Despite challenges, the SAGAs have made notable achievements due to the following key factors:

  • Institutional Support: Additional support from institutions like the World Bank and USAID has bolstered gender mainstreaming efforts.
  • Impactful Meetings: Quarterly ESGC meetings, supported by the MoEP, have proven valuable in coordinating gender initiatives.
  • Performance Contracts: Inclusion of gender targets in Performance Contracts (PCs) has spurred action towards GMS.
  • Legal Frameworks: Supportive legal frameworks, including the Constitution of Kenya and the National Policy on Gender, ensure sustainability in gender equality efforts.

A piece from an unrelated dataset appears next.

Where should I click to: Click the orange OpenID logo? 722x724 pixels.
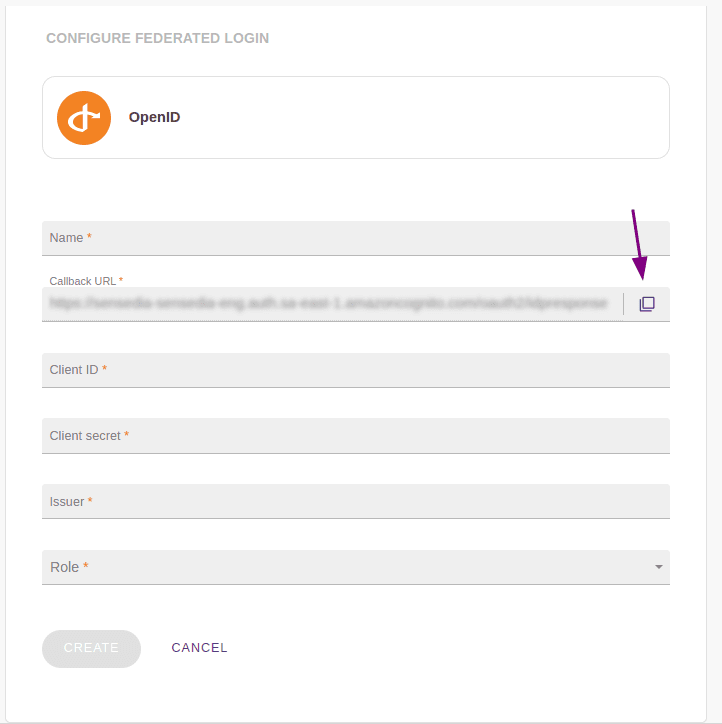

Participation of male staff is crucial

In conclusion, the assessment recommends that gender work should not just be about meeting contractual obligations but should be intentional in enhancing gender equality. It highlights that establishing gender desks in every ministry can help drive gender mainstreaming in policymaking, planning, budgeting, implementation, monitoring, and evaluation.

The assessment further highpoints the participation of male staff in gender mainstreaming as crucial, given their numbers and management roles within organizations. It further points out that raising awareness among top leadership is essential for securing their buy-in and ensuring the sustainability of gender initiatives, especially considering the frequent changes in board and management.

Finally, the assessment pinpoints that there is a pressing need to sensitize top leadership within SAGAs to make budgetary allocations for gender-related activities, as lack of funds remains a significant barrier to mainstreaming gender in these agencies.

While the journey towards gender equality in Kenya’s energy sector has seen substantial progress, continued efforts and commitment are necessary to address the existing gaps and achieve true gender equality.